No matter what outlet you look at, the A's top three prospects usually goes as follows: Pitchers Jesus Luzardo and A.J. Puk, and then catcher Sean Murphy.
It's a bit different for The Athletic's Keith Law, though. While Law agrees the trio is Oakland's three best prospects, he doesn't agree with the order of many others. Puk is the A's top prospect at No. 21 in Law's top 100, followed by Luzardo at 26 and Murphy at 36.
Luzardo's injury history concerns Law.
"If he can hold up as a starter, he has a higher pure ceiling than teammate A.J. Puk, with better secondaries and probably better present command," Law says. "But he just hasn’t shown a track record of durability or health, even going back to high school, to instill confidence that he can take the ball 30 times."
A shoulder strain held Luzardo out for the first two months of the season last year.

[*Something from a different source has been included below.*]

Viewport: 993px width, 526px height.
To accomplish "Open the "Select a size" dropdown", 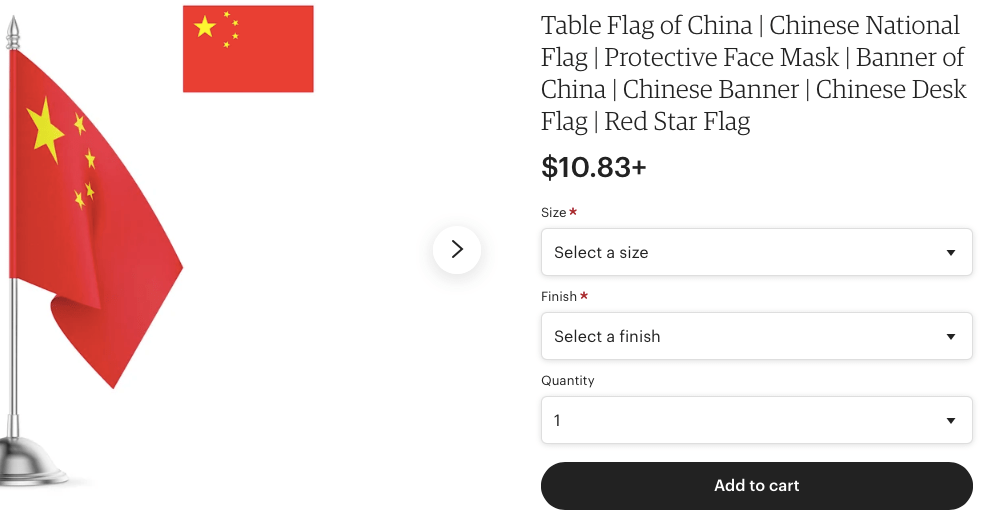I will (756, 252).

He then dealt with a setback in July when he was diagnosed with a Grade 2 lat strain.
Puk doesn't have a clean bill of health either. The 6-foot-7 left-hander was threatening to make the Opening Day roster out of spring in 2018, but underwent Tommy John surgery in April and missed the first two months of last season.
When the two are healthy, however, they're two of the best young southpaws in baseball. Puk, 24, showcased his potential by striking out former NL MVP Kris Bryant on three pitches, highlighted by a nasty slider.
AJ Puk started his spring off by retiring Kris Bryant on three straight pitches. pic.twitter.com/DnyylSJBo8— Alex Fast (@AlexFast8) February 23, 2020
The lanky lefty made his MLB debut on Aug. 21 last season and appeared in 10 games out of the bullpen. He went 2-0 with a 3.18 ERA and struck out 13 batters in 11 1/3 innings. His command could hurt him, but Law believes Puk will at least be a solid No. 2 in the rotation.
"He may never have the command to be an ace, but he looks like he’ll miss enough bats with the three primary weapons to be a good No. 2," Law says.
Luzardo, 22, needed only 43 innings in the minors last year before making his big league debut on Sept. 11. Once he reached Oakland, Luzardo only allowed two earned runs over 12 innings and notched 16 strikeouts.
But since the Washington Nationals selected him in the third round of the 2016 draft, Luzardo only has averaged slightly over 65 innings pitched per season.
Even with their age and injury histories, Puk and Luzardo easily could become the A's aces this season in a deep rotation. New ballpark or not, the future is bright in Oakland.